In a phone interview, Salazar told City & State that the ability to make deals with moderates and Republicans isn’t as important as speaking constituents’ language, particularly given Dilan’s track record on tenants’ rights. “In order to pass strong, effective legislation that changes people’s lives – like ending vacancy decontrol certainly would – it requires that legislators have their ear to the ground and that they work to bring constituents into the legislative process,” Salazar said. “A lot of what we do with insurgent and/or grassroots-supported candidates is that we bring these voices in. My platform has been developed by people who are impacted by these issues.”

Salazar’s supporters argue that it is Dilan who poses a threat to the passing of progressive legislation. Susan Kang, an organizer with No IDC NY, told City & State that Parker’s dismissal of Salazar’s ability to compromise was “insulting” to her experience. “Julia is an organizer. That’s what she does for a living,” Kang said. “She knows how to make connections, how to build coalitions. She’s not a newcomer to the political process.”

And, Kang added, Dilan is a “functional equivalent” to the IDC, despite not having belonged to the group. When asked for clarification as to how a mainline Democrat could be the equivalent of a group that caucused with Republicans, Kang said she didn’t “mean to suggest that Dilan was working in a coalition with the IDC members,” but that he “represents the same interests in Albany as the IDC.” She pointed to the donations he has received from the real estate industry and other corporate entities as proof of this, as well as a $5,000 campaign contribution Dilan accepted in 2016 from state Sen. Jeff Klein, who led the IDC at the time. That donation, according to Parker, “paid for the lunches of Democrats who volunteered on Election Day” and had no bearing on Dilan’s loyalty to the Democratic Party.

While many progressives might object to taking donations from Klein or real estate interests, well-informed Albany observers would note that Republican control of the state Senate has been the far more significant obstacle passing progressive legislation than has than any non-IDC Democrats’ behavior, because the GOP won’t bring Democratic measures to a vote – even when a bill commands majority support.

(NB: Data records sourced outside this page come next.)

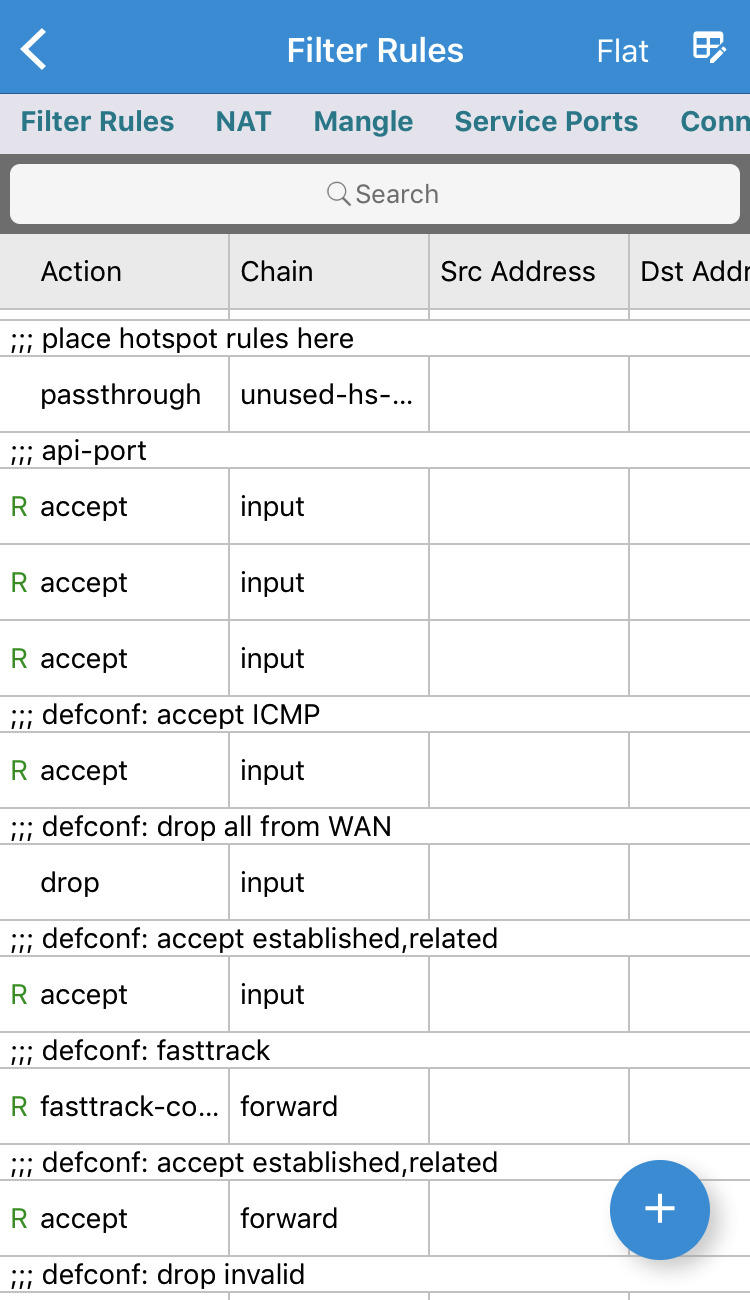Select the Filter Rules tab
Screen dimensions: 750x1300
[97, 122]
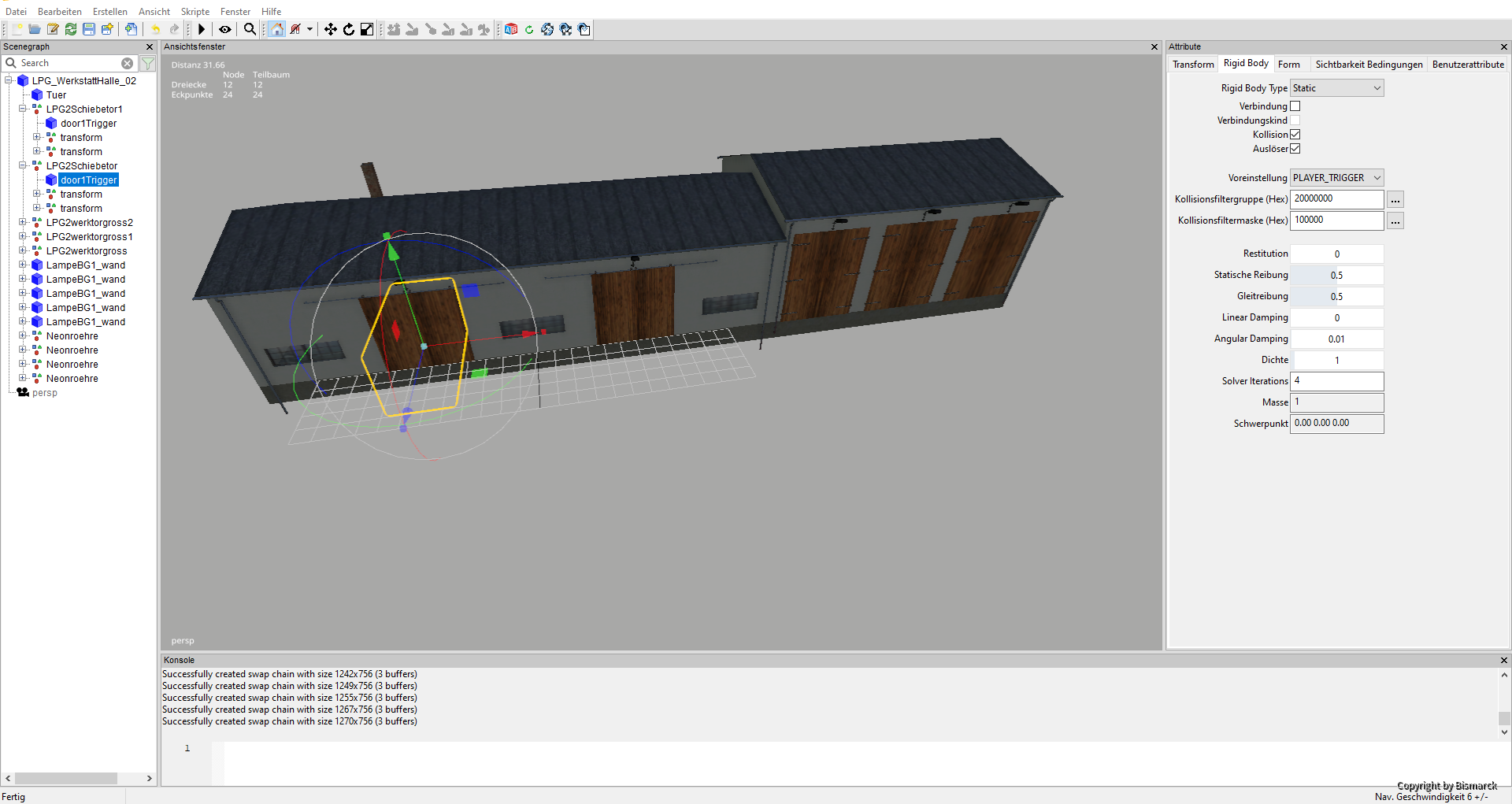1512x804 pixels.
Task: Select the Translate move tool icon
Action: [x=331, y=29]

Still, Salazar supporters told City & State that controlling housing costs is among the most important issues for many low- and middle-income New Yorkers and that, when it comes to tenants’ rights, Dilan would do more harm than good. One volunteer with Salazar’s campaign, who agreed to speak on background because he works for an elected official, told City & State that Salazar’s background in tenants’ rights activism encouraged him to help her campaign, particularly since the state’s current rent laws will be expiring during the 2019-20 legislative session. “I think we’re reaching a breaking point on whether we’re going to be a city that allows working-class people to live here or become a playground for the wealthy,” the volunteer added. “Given what we’re going to see in 2019, I really don’t trust Dilan to make the right decisions.”

Parker, meanwhile, told City & State that the senator would vote in favor of pro-tenant legislation. “He’s in support of all of the tenant protections that have been introduced in the Senate on the Democratic conference line and all the reforms. He hopes to be part of a small Democratic majority that will get those through,” Parker said.

Darma Diaz, the female state committee member for the 54th Assembly district, told City & State that the senator’s critics are “dead wrong.”

“He’s always worked to keep people in the community. He’s fought for affordability, and ownership. Both are important to community preservation. I’m not hearing that from the other side, the way they talk, it’s obvious they don’t understand this. They seem to think the best we can hope for is an affordable unit, when affordability means a lot of things. For one, affordable for who? For us?” Diaz said in an emailed statement provided to City & State by Parker.

“It is gentrification that’s behind displacement in our communities,” Diaz added. “It’s greedy unscrupulous landlords. Not Martin.”

Salazar is not the first opponent to call Dilan out for taking donations from the real estate industry while claiming to champion tenants. His 2016 primary challenger, Williamsburg community organizer Debbie Medina, similarly questioned his commitment to tenants’ rights. During that election cycle, Dilan told reporters that Medina was “running to take the neighborhood back as a socialist Democrat” with the help of “the new people moving in,” meaning gentrifiers.  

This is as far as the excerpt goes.